Aujourd’hui deux tiers de l’uranium – enrichi – importé en France provient de Russie. Le Kazakhstan et l’Ouzbékistan représentent à eux seuls la moitié de l’uranium naturel importés par la France, note l’ingénieur spécialisé dans la transition énergétique, Cyrille Cormier. « Si nous devions nous détourner de l’uranium nigérien, nous serions amenés à maintenir les achats de combustible en Asie centrale. » Or, tout le combustible radioactif de ces deux pays est acheminé sous le contrôle de Rosatom, l’entreprise de l’énergie nucléaire nationale russe. « À l’heure où une guerre énergétique se déploie à l’échelle mondiale, ces alliés d’aujourd’hui verront-ils toujours un intérêt à aider la France à maintenir sa compétitivité économique en lui fournissant un combustible bon marché ? » questionne Cyrille Cormier. Selon lui, les enjeux énergétiques vont bien au-delà de la simple question de l’approvisionnement en uranium. Il s’agit de faire des choix stratégiques dans un monde en pleine mutation.
 

Mise à jour le 3 août 2023

Notes:

  1. La loi a pour objectif de faciliter le développement de l’énergie nucléaire, qui est l’un des trois axes fixés par le chef de l’État, pour sortir des énergies fossiles et atteindre la neutralité carbone en 2050 (construction de six réacteurs EPR2 et possibilité de huit autres réacteurs).

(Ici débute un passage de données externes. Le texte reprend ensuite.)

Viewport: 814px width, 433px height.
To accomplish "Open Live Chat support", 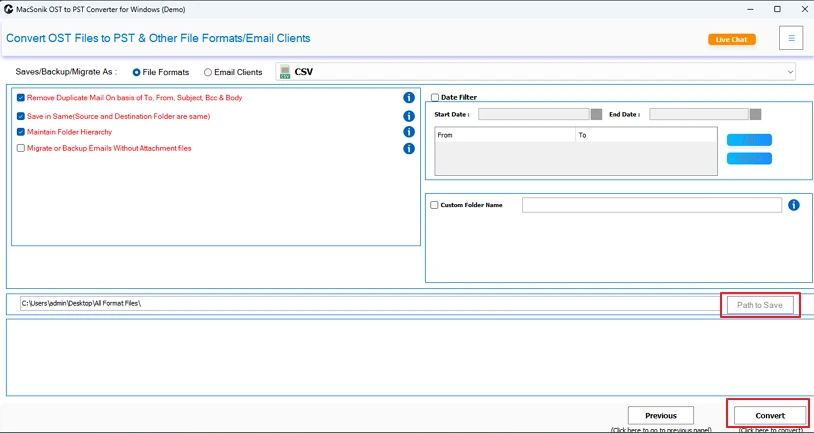I will (732, 40).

  2. L’information n’a pas été confirmée par EDF pour l’instant.
  3. La Communauté européenne de l’énergie atomique (CEEA ou Euratom) est née de la volonté française d’organiser la coopération européenne en matière de nucléaire civil pour assurer l’autosuffisance énergétique du continent. Elle a pour objectif principal de favoriser l’émergence d’une industrie européenne du nucléaire civil.  La CEEA gère un marché commun pour les matières nucléaires en Europe. Elle s’assure également que ces matières ne sont pas détournées à des fins autres que celles prévues. 

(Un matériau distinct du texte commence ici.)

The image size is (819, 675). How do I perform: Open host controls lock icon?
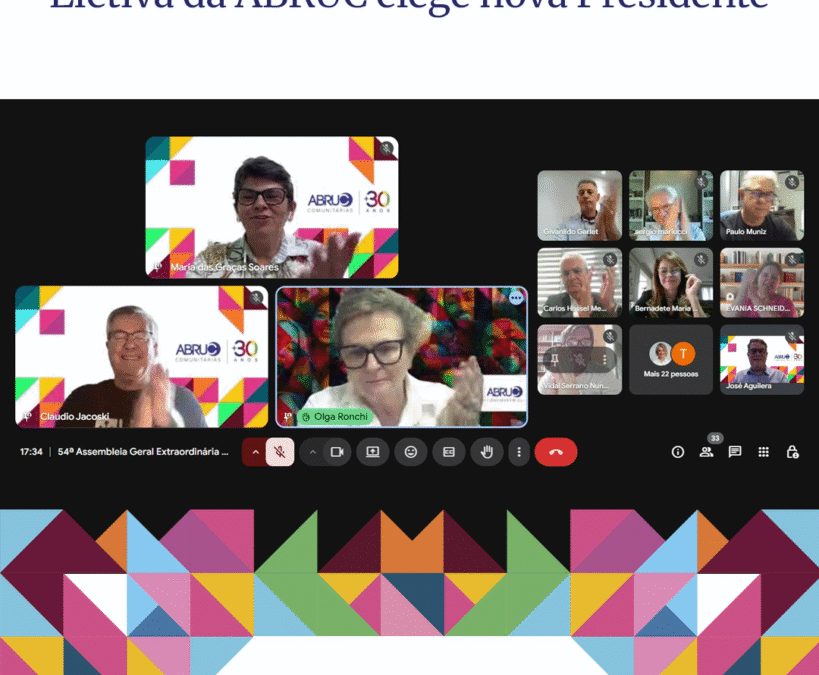click(x=792, y=452)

  4. Créée en 1975, La Communauté économique des États de l’Afrique de l’Ouest est destinée à coordonner les actions des pays de l’Afrique de l’Ouest. Son but est de promouvoir la coopération et l’intégration avec l’objectif de créer une union économique et monétaire ouest-africaine. En 1990, son pouvoir est étendu au maintien de la stabilité régionale avec la création de l’ECOMOG, groupe militaire d’intervention qui devient permanent en 1999. La CEDEAO compte aujourd’hui 15 États membres (le Bénin, le Burkina Faso, le Cabo Verde, la Côte d’Ivoire, la Gambie, le Ghana, la Guinée, la Guinée-Bissau, le Liberia, le Mali, le Niger, le Nigeria, la Sierra Leone, le Sénégal et le Togo).